With 1:04 left to go in the fourth quarter of the Boston Celtics’ Tuesday night game against the Indiana Pacers, Aaron Nesmith found an open lane to the basket in transition to bring the Pacers the score to 124-127.
Nesmith’s layup was part of a 6-0 run to bring Indiana back in the game, a run that included three missed shots by the Celtics and an eight-second violation.
Then, Buddy Hield stole the ball.
He stripped Kristaps Porzingis, and the Pacers began sprinting down the floor. They had a chance to make it a one-point game or tie it with a three.
Indiana had a 3-on-2 advantage on the break as Hield drove to the corner, but Derrick White made sure he never got the chance to make a play. Rather than letting the Pacers get a shot in rhythm, he fouled.

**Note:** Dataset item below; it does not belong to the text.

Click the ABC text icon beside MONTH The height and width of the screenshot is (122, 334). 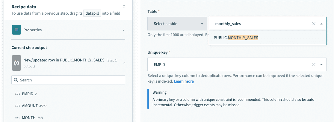tap(18, 118)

The Celtics had a foul to give, so play was stopped, and the Pacers were forced to take the ball out from the sideline.
What happened next was the most important sequence of the game. Boston’s defense locked in, refused to let Indiana get an open look, and made Nesmith take a contested three in the corner.
White swatted it out of bounds.
With 3.2 seconds left on the shot clock, the Pacers had to inbound the ball and get a shot up. Andrew Nembhard found Myles Turner in the paint, but Jayson Tatum stuffed him, leading to a 24-second violation.
Boston made two free throws at the other end, and the Pacers didn’t score for the remainder of the game, leading to a 129-124 win for the Celtics.
And it all stemmed from White’s heads-up play earlier in the possession.
“He’s a genius player,” Mazzulla said when asked about White’s intentional foul. “We’ve missed our foul-to-give call on like the last three times we tried to use it, and credit to him for recognizing that and taking advantage of it. It’s a genius play.”
White currently leads all players in clutch +/-. A seemingly inconsequential take foul doesn’t seem like a big play — his block seconds later had TD Garden rocking. But none of that happens without White’s “genius.”